INSTRUÇÕES:
**A)** De acordo com o trecho, por que os professores que participavam dos encontros de formação buscavam aprimorar seus conhecimentos sobre as migrações? Responda em até três frases.
**B)** Transcreva a parte do trecho que começa em "Sabemos que as" e vai até "regiões do país.".
**C)** Segundo o trecho, a quem se destina o projeto “Línguas Migrantes”?

━━ TRECHO

Nossos primeiros passos.
O Núcleo Educativo do Museu da Imigração, desde de 2014, atua em diversas frentes e, entre elas, destacamos os projetos, as visitas educativas e os encontros de formação para professores, estudantes de licenciatura e guias de turismo. Com o passar do tempo, passamos a refletir como poderíamos expandir a presença do Museu para além de seus muros, acessando outros territórios, sem nos limitarmos ao nosso espaço físico. Com essa mudança de perspectiva, reconhecemos a importância de nos aproximarmos das unidades escolares da rede pública de ensino de São Paulo, com o objetivo de estabelecermos um contato mais próximo e efetivo com as escolas. Foi assim que os projetos “Museu vai à Escola”, voltado a estudantes da rede pública, e o “Línguas Migrantes”, direcionado a professores, saíram do mundo das ideias e começaram a tomar forma.
Sabemos que as visitas ao museu, por meio das mediações educativas realizadas com grupos escolares, são de grande importância para estudantes e professores. Nesses encontros, percebemos como a temática migratória tem sido discutida e trabalhada em sala de aula. Já nos encontros de formação, destinados aos professores, observamos que eles buscavam aprimorar seus conhecimentos sobre as migrações, tanto históricas quanto contemporâneas, a fim de apoiá-los na mediação de conflitos relacionados à multiplicidade e à diversidade cultural presentes no ambiente escolar, muitas vezes composto por estudantes migrantes [1] internacionais e por estudantes brasileiros, migrantes nacionais, oriundos de diferentes regiões do país.

━━━━
━━ LINHAS SELECIONADAS

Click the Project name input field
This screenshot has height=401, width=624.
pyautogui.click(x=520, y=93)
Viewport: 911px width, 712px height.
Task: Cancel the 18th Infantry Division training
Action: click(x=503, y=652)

━━━━

RESPOSTAS DO EXERCÍCIO:
**A)** Os professores buscavam aprimorar seus conhecimentos sobre as migrações históricas e contemporâneas para se apoiarem na mediação de conflitos ligados à multiplicidade e à diversidade cultural do ambiente escolar. Esse ambiente, segundo o trecho, muitas vezes reúne estudantes migrantes internacionais e estudantes brasileiros, migrantes nacionais, vindos de diferentes regiões do país.

**B)**
Sabemos que as visitas ao museu, por meio das mediações educativas realizadas com grupos escolares, são de grande importância para estudantes e professores. Nesses encontros, percebemos como a temática migratória tem sido discutida e trabalhada em sala de aula. Já nos encontros de formação, destinados aos professores, observamos que eles buscavam aprimorar seus conhecimentos sobre as migrações, tanto históricas quanto contemporâneas, a fim de apoiá-los na mediação de conflitos relacionados à multiplicidade e à diversidade cultural presentes no ambiente escolar, muitas vezes composto por estudantes migrantes [1] internacionais e por estudantes brasileiros, migrantes nacionais, oriundos de diferentes regiões do país.

**C)** O projeto “Línguas Migrantes” se destina a professores.